Une feuille ? Allons bon...

Je me redresse sur le coude, groggy comme après une mauvaise cuite. La lumière s'infiltre péniblement entre mes cils en paquets. Ma vision est trouble, je ne vois que des ombres autour de moi. Ça ne bouge pas. Ça ne parle pas.

Un tapis végétal crisse sous mes genoux. Je presse mes paumes sur mes paupières brûlantes et essaie d'ouvrir grand les yeux. Les formes, les couleurs et la perspective mettent un certain temps à s'assembler devant mes rétines. Je suis entourée d'arbres aux troncs resserrés. Leurs cimes me cachent le ciel, leur nombre obstrue l'horizon.

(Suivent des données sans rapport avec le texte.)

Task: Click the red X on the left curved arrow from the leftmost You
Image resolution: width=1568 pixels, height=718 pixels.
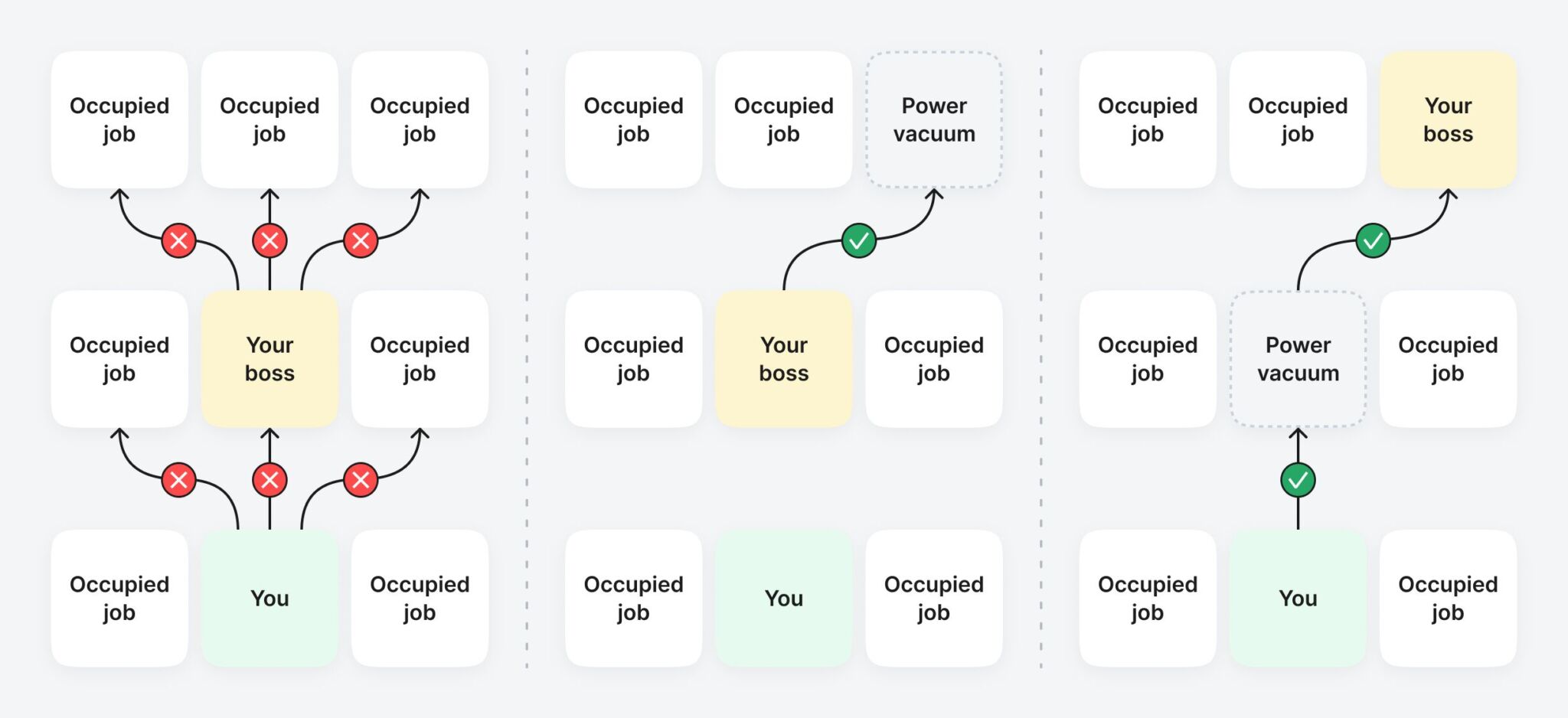Action: point(178,480)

— Qu'est-ce que c'est que ce délire ?

Ma propre voix me paraît étrangère. J'ai le timbre rauque, les mots difficiles. Je ne comprends pas comment j'ai atterri là. La dernière chose dont je me souvienne, c'est de m'être produite en concert avec mon groupe dans un bar du centre-ville et d'avoir enfourché mon vélo pour rentrer.

Comment suis-je arrivée ici ? Et c'est où « ici », d'abord ? Mon cœur s'emballe. Je ne reconnais pas cet endroit, pas plus que je ne me souviens du restant de ma soirée. Est-ce qu'on m'a droguée ? Enlevée ? Une brusque crise d'angoisse me coupe la respiration. D'autant que je puisse en juger, je n'ai aucune marque sur le corps. Ni bleus, ni griffures, ni plaies. Est-ce assez pour en déduire que je n'ai pas été agressée ?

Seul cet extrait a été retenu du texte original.